> **Source text**
============================================================

William Hershey’s (Ethiopia) book on his Peace Corps experience

 

by Michael Douglas
Beacon Journal editorial page editor (retired)

 

William Hershey admits to “a touch of idealism” in joining the Peace Corps nearly six decades ago. He also had in mind avoiding the draft. As a twentysomething completing graduate school, he easily could have found himself on a path to joining the massive American military deployment in Vietnam.

Peace Corps memoir

Thus, a persistent tension informs his engaging and insightful new book, “Taking the Plunge into Ethiopia: Tales of a Peace Corps Volunteer.” American idealism contends with indelible realities. In telling his story, Hershey also helps us understand our own time and dilemmas, from the plight of refugees to the Russian aggression in Ukraine.

============================================================

> **Excerpted records**
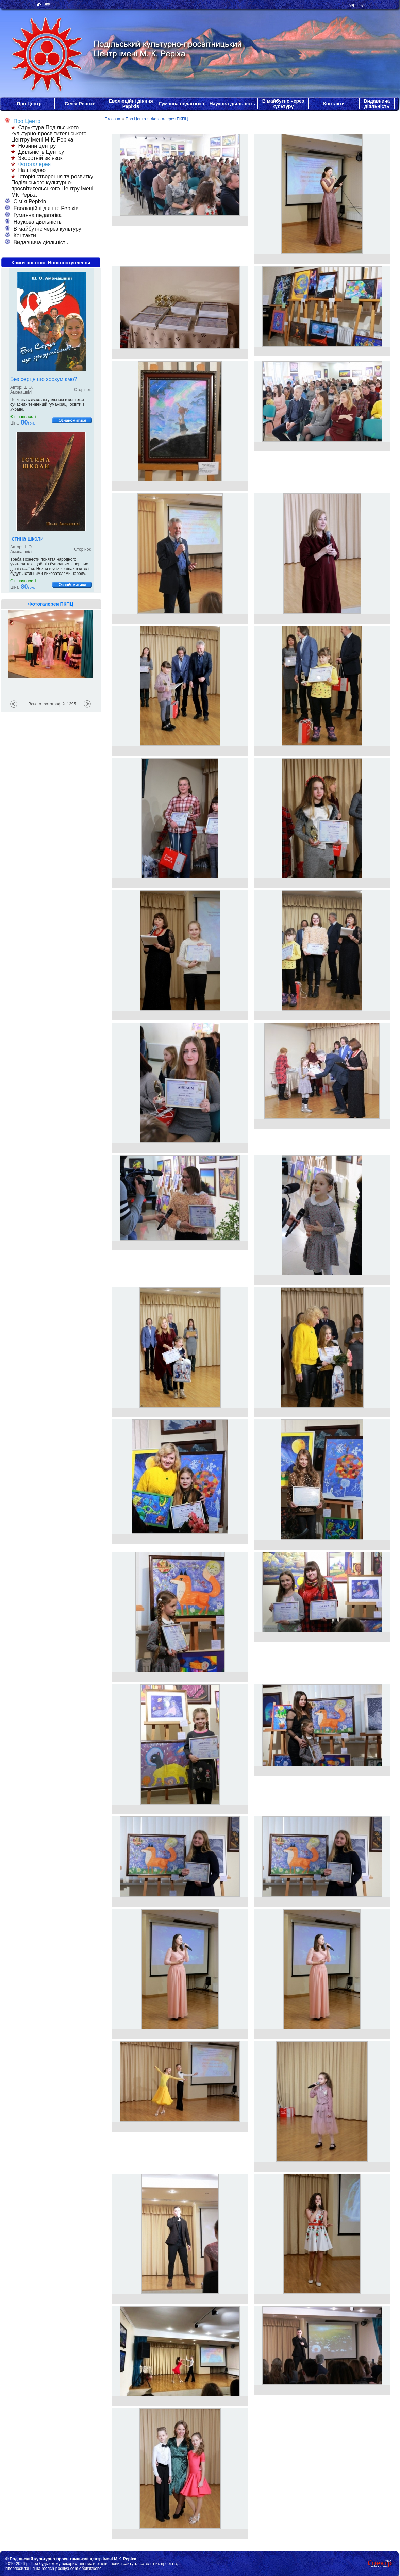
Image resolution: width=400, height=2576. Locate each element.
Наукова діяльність (232, 103)
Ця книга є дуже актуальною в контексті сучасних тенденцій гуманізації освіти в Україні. (47, 404)
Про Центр (29, 103)
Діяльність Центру (37, 152)
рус (362, 5)
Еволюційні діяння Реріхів (131, 103)
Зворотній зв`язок (37, 158)
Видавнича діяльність (377, 103)
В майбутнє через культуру (283, 103)
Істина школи (27, 539)
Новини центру (33, 146)
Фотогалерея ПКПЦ (169, 119)
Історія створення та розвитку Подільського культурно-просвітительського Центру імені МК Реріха (52, 185)
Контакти (334, 103)
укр (352, 5)
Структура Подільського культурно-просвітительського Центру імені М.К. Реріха (48, 133)
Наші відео (28, 170)
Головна (112, 119)
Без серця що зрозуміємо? (43, 379)
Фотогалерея (31, 164)
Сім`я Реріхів (80, 103)
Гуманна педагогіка (181, 103)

============================================================

> **Required work**
1. In the review of William Hershey's Peace Corps book, what is the full title of his new book?
2. Please pick up the review of William Hershey's Peace Corps book after its last sentence and keep writing it.

> **Exercise responses**
1. "Taking the Plunge into Ethiopia: Tales of a Peace Corps Volunteer"

2.
The book is part of the indispensable (to followers of Ohio political life) Bliss Institute Series, published by the University of Akron Press. Hershey has made multiple contributions, including an entertaining biography of Ray C. Bliss, “Mr. Chairman,” written with John Green. Each volume draws on Hershey’s four decades of reporting at the local, state and national levels for the Beacon Journal and the Dayton Daily News.

Recall that the Peace Corps got its start in an impromptu talk by John F. Kennedy late one evening near the end of the 1960 presidential campaign. He addressed students at the University of Michigan in Ann Arbor. Kennedy wondered how many would be willing to serve the cause of peace in a faraway developing country.

This was part of the “ask what you can do for your country” that would ring from his inaugural address.

The Peace Corps was conceived to help countries in need of trained workers. It also sought to promote better understanding — of the United States and the world. It was part of the country’s arsenal in the Cold War.

Students rallied to the idea. Sargent Shriver, a Kennedy in-law and the first director of the Peace Corps, described the result as “spontaneous combustion.”

In 1968, Hershey landed in Ethiopia for a two-year stay in Dabat, a remote town in the northern part of the country. He mostly taught English to seventh and eighth graders. The town lacked electricity and running water. The school building consisted of dried mud.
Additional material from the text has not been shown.